Eric Omond et Olivier Supiot se sont associés pour un album magnifique: Le Dérisoire. Dire qu’il m’a fallu des années avant de pouvoir rencontrer les auteurs avant de pouvoir leur témoigner ma reconnaissance de lecteur. Le Dérisoire est le nom d’un navire, un bateau inachevé où vit seul son capitaine au beau milieu d’un océan immobile. Est-il si seul d’ailleurs ?

Ses fantômes l’accompagnent, des marins sarcastiques qui rechignent au travail et passent leur temps à se moquer de ce « capitaine de rien ». Il arpente donc son navire de long en large, de fond de câle où le fourneau se meurt petit à petit, au pont où là, il doit subir les railleries d’un oiseau de mauvais augure. Un jour tout bascule, alors qu’il marche sur le pont, le navire semble avoir pris vie, les couleurs sont rutilantes, et jallissent d’une cabine des gens de la haute société ivres de bonne humeur et de Champagne. La vue de ce capitaine bossu les émoustille et ils décident de l’entrainer dans les coursives du navire, bras-dessus bras-dessous, il ne reconnait en rien cet univers qui est pourtant le sien depuis déjà si longtemps, tout ce micmac est dû à Constance Imbroglio, cette femme charmante qui l’attendait dans sa cabine qui recèle encore bien des surprises à notre pauvre capitaine. D’un navire de commerce, elle en a fait une croisière de luxe fantaisiste, et à sa plus grande surprise, plus il s’enfonce dans le ventre du navire, plus il découvre un spectacle renversant, il va traverser des jardins luxuriants et se retrouver aux sommets de montagnes majestueuses. En plus d’une histoire incroyable, c’est un appel à la reflexion que les deux auteurs vous proposent.

Parmis les tous premiers titres proposés dans la collection, Moynot (l’actuel dessinateur des aventures de Nestor Burma) était l’auteur de deux titres, le premier, en collaboration avec Dieter s’appelait Monsieur Khol. Monsieur khol est ce singulier personnage en couverture de l’album en chapeau mou mais qui n’a pas de visage et pour cause…

Cet homme est tellement discret qu’il en même effacé, sa discrétion et sa réserve sont des avantages tout autant que des inconvénients: lorsqu’il s’est présenté au service militaire, les médecins l’ont oublié dans la salle d’attente ayant pour résultat qu’il a pu retourné à la vie civile; en revanche tous les matins, il aime avant de se rendre au travail, s’arrêter dans au café du coin, mais ce n’est seulement que lorsqu’il déplie son journal que le patron remarque sa présence, et comme à son habitude il commande un café pour se voir servir un verre de blanc. Le monde qui entoure Monsieur Khol ne fait pas attention à lui et encore moins à ce qu’il dit. C’est sur les conseilles de la gardienne de son immeuble, qui le trouve un peu palot, qu’il va prendre quelques jours de congés à la campagne dans l’auberge de la cousine de celle-ci, le grand air ne pouvant que lui faire du bien. Loin des tracas de sa vie citadine, ses traits vont apparaître sur son visage, sa personnalité va commencer à s’affirmer, mais les moments de détente ne durent pas toujours et Monsieur Khol va devoir reprendre la route pour Paris….

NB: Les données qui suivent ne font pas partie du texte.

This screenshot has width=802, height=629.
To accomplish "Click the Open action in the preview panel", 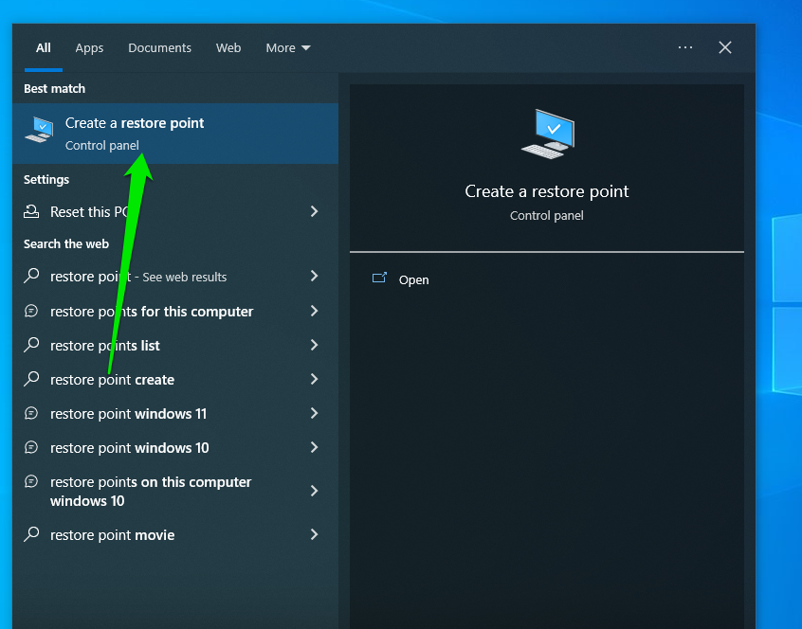I will 414,279.
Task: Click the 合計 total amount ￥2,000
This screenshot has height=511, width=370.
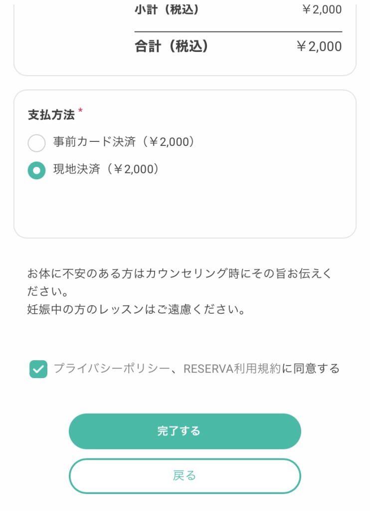Action: point(319,46)
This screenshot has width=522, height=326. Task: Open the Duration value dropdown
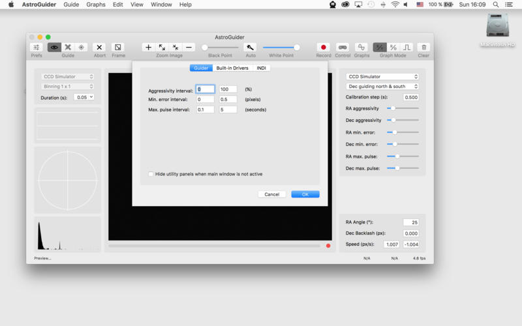click(84, 97)
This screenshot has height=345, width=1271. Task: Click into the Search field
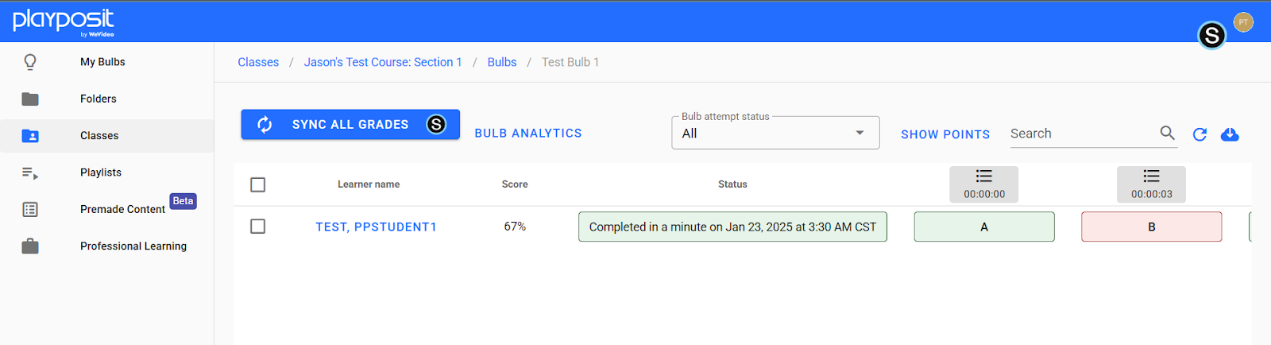(1080, 134)
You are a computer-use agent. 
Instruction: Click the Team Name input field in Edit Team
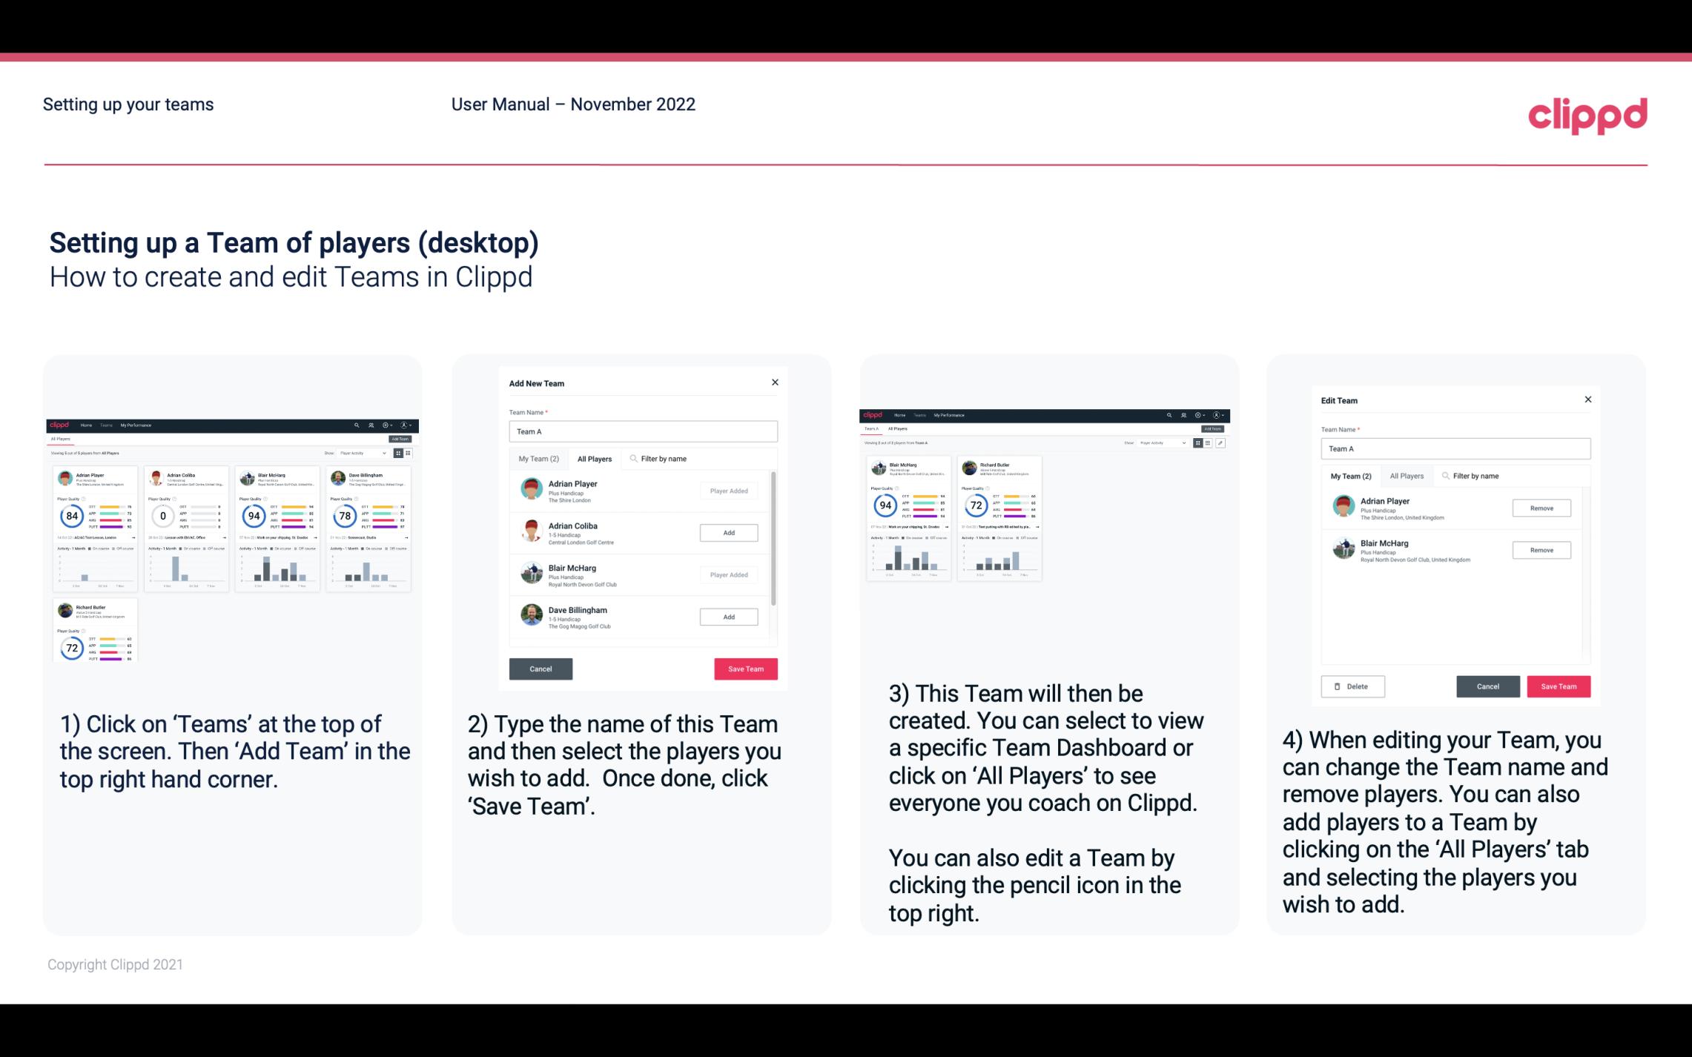pos(1455,447)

Pour Oscar & Monsieur O, Moynot est seul aux commandes et comme pour l’histoire précédente, nous nous retrouvons dans le Paris début XXe siècle.

Oscar est un jeune homme qui tente de gagner sa vie en soumettant des caricatures et autres dessins de presse aux journaux chaque semaine, comme tous les artistes de l’époque, il est souvent sans le sou et vit chichement dans un petit appartement sous les combles qu’il a bien souvent du mal à chauffer. Lui aussi, comme Monsieur Khol, est quelqu’un d’assez réservé, ou plus exactement, il a du mal à s’imposer et avoir confiance en lui. La solution à son dilemne, Monsieur O, un personnage que Oscar s’est inventé, son double qui n’a de cesse de le bousculer, de l’inspirer, celui qui lui glisse au creux de l’oreille ce qu’il devrait dire à ses interlocuteurs, employeurs et autres rencontres devant lesquelles il s’efface ou se plie à leurs exigences. Oscar va également faire la rencontre d’une jeune et jolie voisine, et l’imposant Monsieur O n’est peut-être pas la solution adéquate à la maladresse naturelle d’Oscar pour séduire la belle.

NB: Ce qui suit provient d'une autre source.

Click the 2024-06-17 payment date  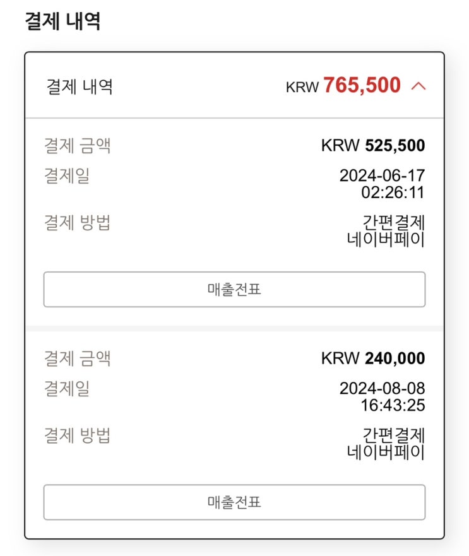pos(382,175)
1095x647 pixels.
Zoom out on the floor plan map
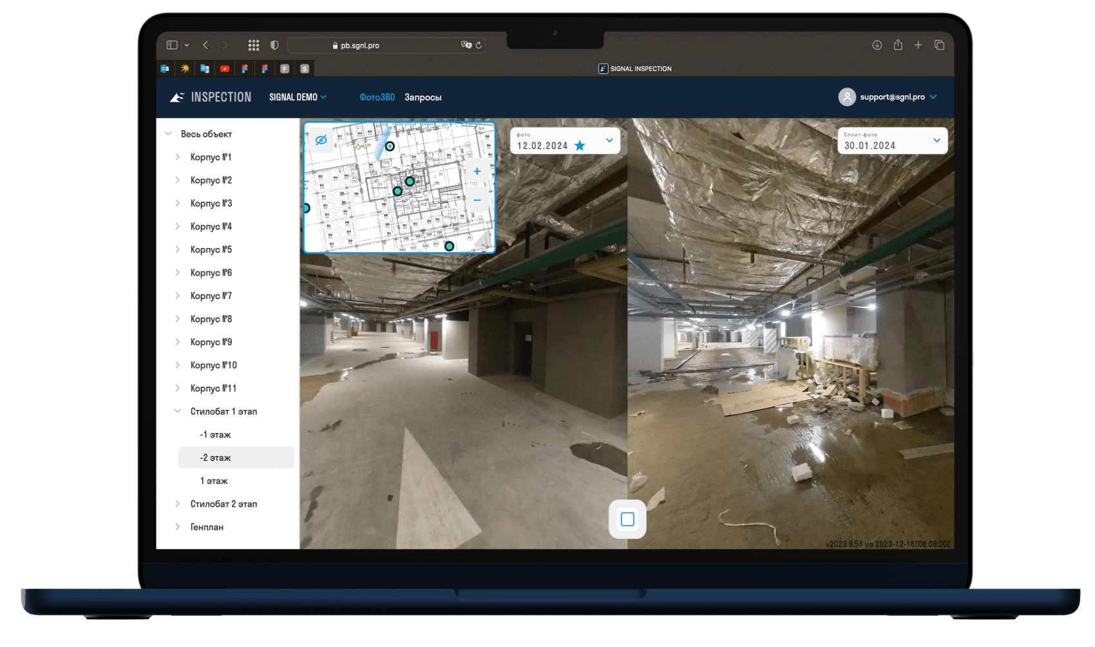(x=477, y=200)
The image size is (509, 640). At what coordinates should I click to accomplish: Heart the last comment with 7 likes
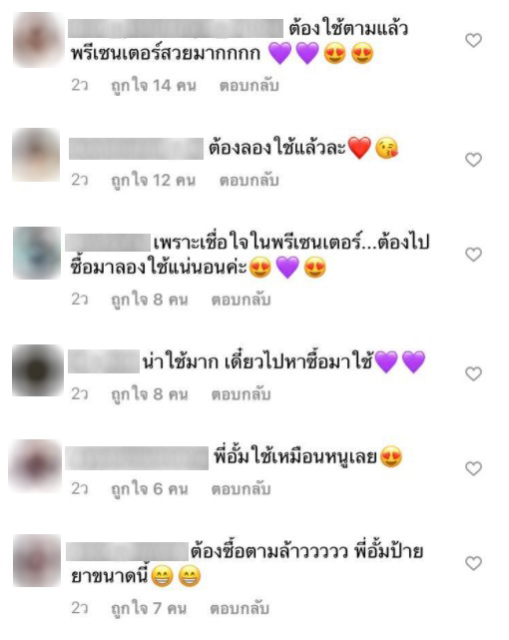pos(473,563)
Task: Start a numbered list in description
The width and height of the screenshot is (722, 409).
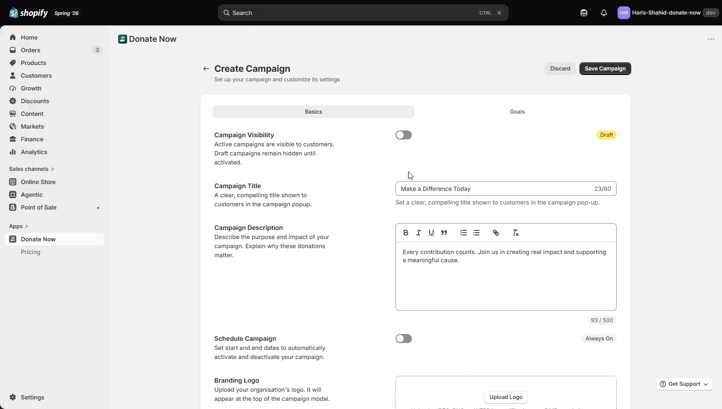Action: click(464, 233)
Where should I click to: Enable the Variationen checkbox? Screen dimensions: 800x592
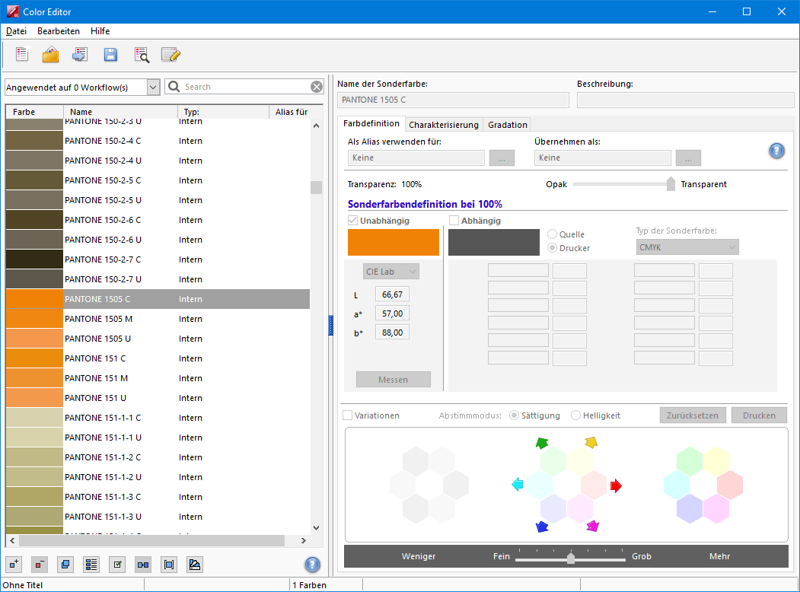tap(348, 415)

Il existe encore bien d’autres titres dans cette collection alliant l’originalité narrative et graphique, tous ne sont pas toujours disponibles et petit à petit risquent de disparaître du catalogue de l’éditeur, alors si vous êtes piqués par la curiosité, n’hésitez pas trop longtemps.

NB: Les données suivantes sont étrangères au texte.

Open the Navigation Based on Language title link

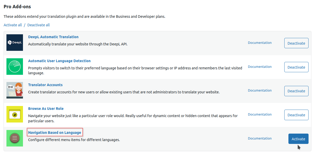[x=55, y=133]
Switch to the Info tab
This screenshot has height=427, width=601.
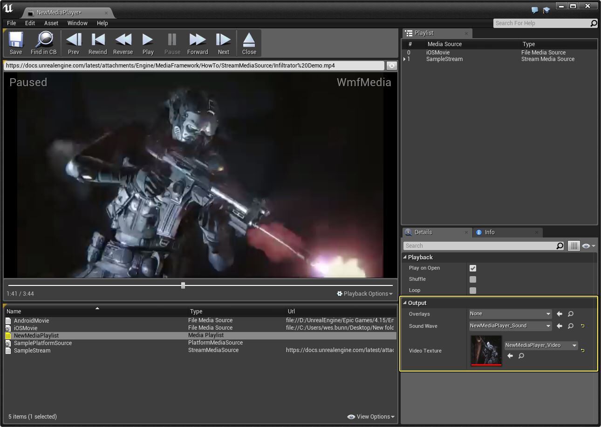tap(489, 232)
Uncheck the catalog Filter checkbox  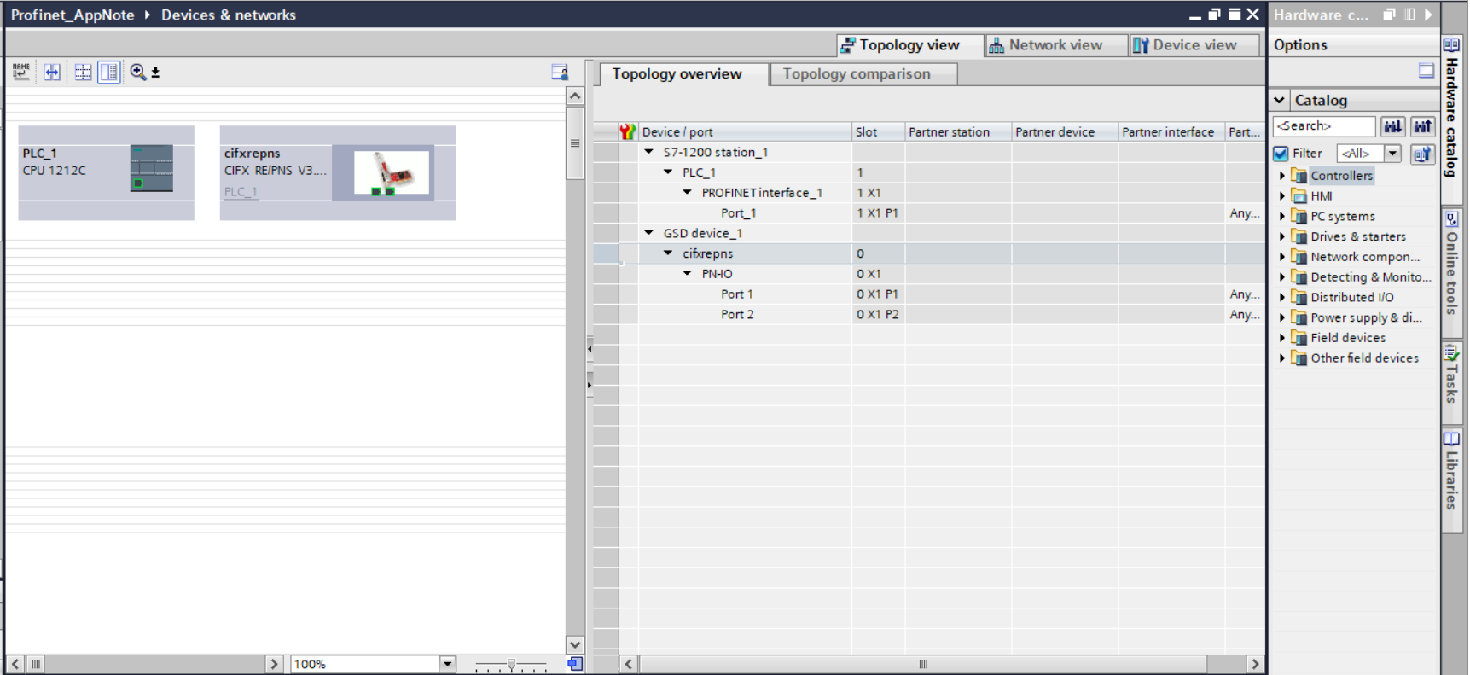tap(1281, 154)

De nouvelles suggestions de lectures estivales

Encore une sélection de romans pour votre été, si j’ai abordé l’Héroic-Fantasy humoristique avec Les annales du Disque-Monde de Terry Pratchett, il existe son équivalent en Science-Fiction H2G2 le guide du voyageur galactique de Douglas Adams. Cette série de livres a été adaptée en épisodes radiophoniques, au cinéma. Nous restons dans l’humour déjanté britanique avec l’histoire de ce pauvre gars, bien ordinaire qui commence son histoire par un petit dejeuné dans sa cuisine et l’arrivée d’engins de chantier dans son jardin ne laisse présager rien de bon pour le reste de sa journée. Alors qu’il décide de faire un sitting devant chez-lui pour empêcher que sa maison ne soit rasée au profit d’un tracé d’autoroute, une vague connaissance vient le chercher pour prendre un, non trois derniers verres, car des instances extra-terrestres viennent de prendre la décision de faire disparaître notre bonne vieille planète terre. Son ami est en réalité un auto-stoppeur intergalagtique qui va l’entrainer dans une course folle à travers l’univers ce qui lui permettra entre-autre de connaître la réponse à la question ultime que tout le monde attend depuis quelques millions d’années. Il croisera en route un robot neurasténique et dépressif, un président à mulitple personnalités qui s »est fait la malle le jour de son investiture en volant le nec plus ultra des vaisseaux spatiaux, une race extra-terrestre très susceptible quant à la qualité de leur poésie qui tient pourtant de la pire torture qu’un esprit pas très sain est capable d’imaginer.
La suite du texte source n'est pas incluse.